Democratic Gov. Andrew Cuomo signed the law Oct. 23, which amends New York’s Indoor Clean Air Act to include e-cigarettes. Under the new rules, e-cigarettes are viewed no differently than any other tobacco product, despite research showing the devices eliminate up to 95 percent of the risks associated with smoking, reports Democrat and Chronicle.

Vaping will is now banned anywhere that smoking is restricted, including restaurants, bars and workplaces. Proponents of the ban say it will help improve overall public health in the city, claiming there is little known about the health impacts of secondhand vapor.

Critics say the ban could actually undermine public health goals because it restricts use of the products to areas where smoking is allowed.

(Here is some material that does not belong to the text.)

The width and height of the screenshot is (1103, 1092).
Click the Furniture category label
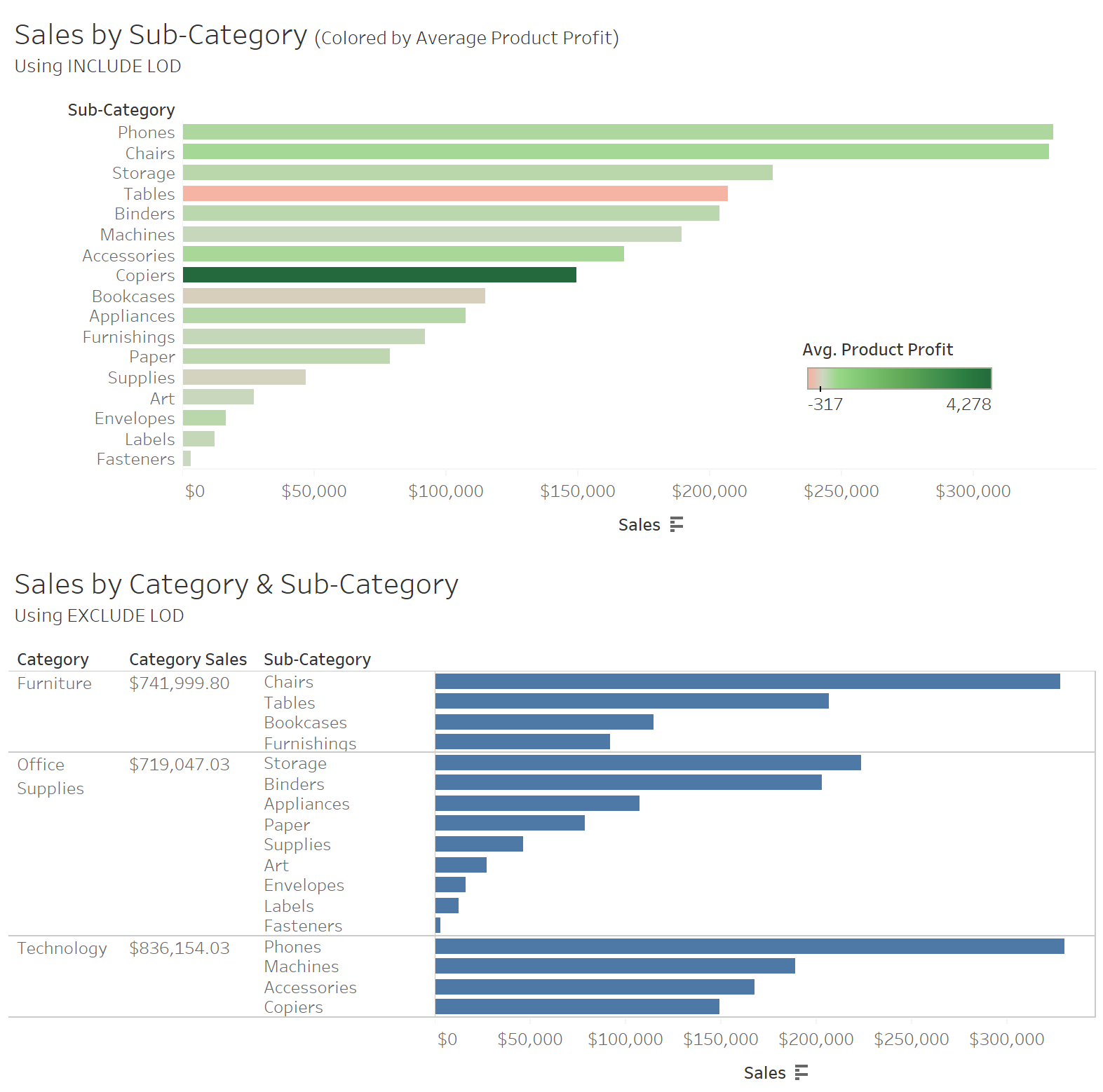pos(55,683)
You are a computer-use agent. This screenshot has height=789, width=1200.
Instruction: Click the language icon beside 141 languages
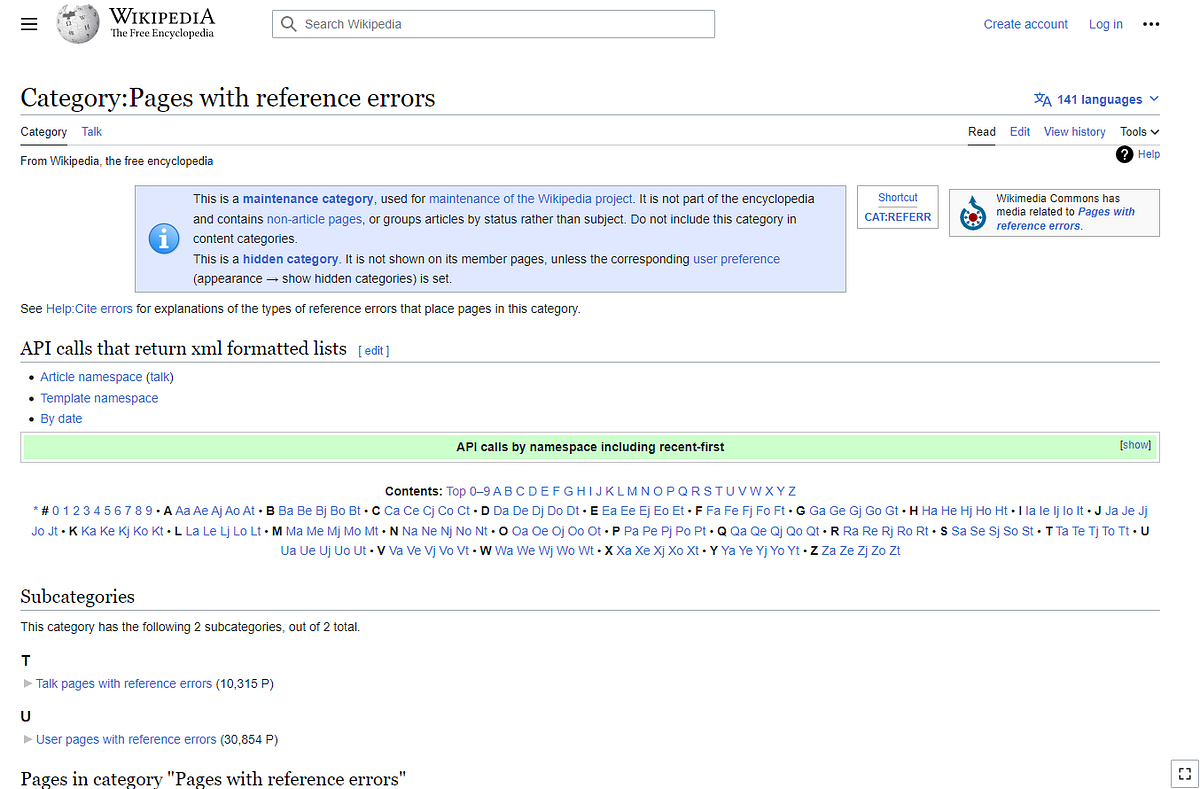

Smokers may be less likely to ever attempt quitting with a vape if the products are relegated to the status of combustible cigarettes.

Charles Hughes, a policy analyst at the Manhattan Institute, argued in an editorial in Economics 21 Oct. 25 that, “failing to recognize the differences between conventional cigarettes and e-cigarettes could slow the rate at which people shift away from conventional cigarettes.” He points to a study released Oct. 2 by the Lombardi Comprehensive Cancer Center at Georgetown University Medical Center, which shows that, even in a worst case scenario, if vaping were to largely replace smoking, roughly 1.6 million smokers would avoid premature death and collectively add 20.8 million extra years to their lives.

“While e-cigarettes are not without some degree of risk and uncertainty, many studies have found that they pose substantially less risk than conventional cigarettes, and may even speed the shift away from more dangerous cigarette smoking,” Hughes wrote in Economics 21. “Replacing a significant amount of cigarette use with vaping could deliver immense health benefits in the coming years, but bans such as the one in New York State could make those benefits much harder to realize.”

Public health experts focused on harm reduction point out, like Hughes, policies that restrict vaping and conflate the health risks with those from combustible tobacco make it harder for smokers to quit. In the best case scenario from the Georgetown University study, if vaping were to largely replace smoking, roughly 6.6 million smokers would avoid premature death and collectively add 86.7 million extra years to their lives.

Advocates of smoking alternatives say alarmism over vaping misses the larger point about e-cigarettes, namely that they are a harm reduction tool helping millions of smokers quit worldwide.